# Exercise instructions
Lines in the listing below that include the word "computer" need to be copied.

# Available data
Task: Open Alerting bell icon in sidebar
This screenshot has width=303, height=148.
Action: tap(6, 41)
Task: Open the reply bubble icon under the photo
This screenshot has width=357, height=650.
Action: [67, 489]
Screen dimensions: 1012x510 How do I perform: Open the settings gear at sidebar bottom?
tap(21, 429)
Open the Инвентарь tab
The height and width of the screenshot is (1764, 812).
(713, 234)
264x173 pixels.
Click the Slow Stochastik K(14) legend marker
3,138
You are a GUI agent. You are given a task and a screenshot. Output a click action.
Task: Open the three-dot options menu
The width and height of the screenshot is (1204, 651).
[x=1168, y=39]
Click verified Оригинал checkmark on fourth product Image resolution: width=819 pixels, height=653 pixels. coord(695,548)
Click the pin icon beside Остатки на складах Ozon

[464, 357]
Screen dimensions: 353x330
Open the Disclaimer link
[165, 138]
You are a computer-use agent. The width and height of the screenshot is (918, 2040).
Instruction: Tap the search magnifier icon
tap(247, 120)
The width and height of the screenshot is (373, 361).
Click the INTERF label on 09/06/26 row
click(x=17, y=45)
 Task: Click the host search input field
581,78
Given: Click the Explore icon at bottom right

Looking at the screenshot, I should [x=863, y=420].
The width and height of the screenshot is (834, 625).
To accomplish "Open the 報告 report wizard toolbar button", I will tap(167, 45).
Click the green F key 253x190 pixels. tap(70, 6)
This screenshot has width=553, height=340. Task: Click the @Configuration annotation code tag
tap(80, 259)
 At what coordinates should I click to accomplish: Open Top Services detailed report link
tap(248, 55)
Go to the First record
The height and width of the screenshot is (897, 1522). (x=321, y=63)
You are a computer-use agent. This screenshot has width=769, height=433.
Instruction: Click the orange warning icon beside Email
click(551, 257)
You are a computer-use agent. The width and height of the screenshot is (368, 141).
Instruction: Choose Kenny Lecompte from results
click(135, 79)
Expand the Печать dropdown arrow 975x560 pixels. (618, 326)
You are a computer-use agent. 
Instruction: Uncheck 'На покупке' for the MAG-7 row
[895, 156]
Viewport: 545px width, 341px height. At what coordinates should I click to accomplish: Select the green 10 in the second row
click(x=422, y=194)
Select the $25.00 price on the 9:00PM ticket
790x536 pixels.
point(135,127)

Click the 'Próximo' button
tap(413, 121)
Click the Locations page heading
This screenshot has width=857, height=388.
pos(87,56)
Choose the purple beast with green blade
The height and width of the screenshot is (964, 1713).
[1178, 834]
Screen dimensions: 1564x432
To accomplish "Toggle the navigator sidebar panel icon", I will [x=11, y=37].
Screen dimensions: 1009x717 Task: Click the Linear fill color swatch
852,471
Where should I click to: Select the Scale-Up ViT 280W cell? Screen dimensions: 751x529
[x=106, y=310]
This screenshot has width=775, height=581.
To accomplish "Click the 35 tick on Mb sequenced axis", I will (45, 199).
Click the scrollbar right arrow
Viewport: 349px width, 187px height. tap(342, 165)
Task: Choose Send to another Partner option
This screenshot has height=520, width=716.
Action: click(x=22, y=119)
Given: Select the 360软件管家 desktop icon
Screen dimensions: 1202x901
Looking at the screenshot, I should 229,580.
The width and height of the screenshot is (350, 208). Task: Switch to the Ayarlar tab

# Reply
You are a computer-use agent. The width and height of the screenshot is (918, 2040).
You are a computer-use agent. This screenshot has width=769, height=433.
You are a computer-use agent. The width and height of the screenshot is (368, 141).
You are a computer-use agent. 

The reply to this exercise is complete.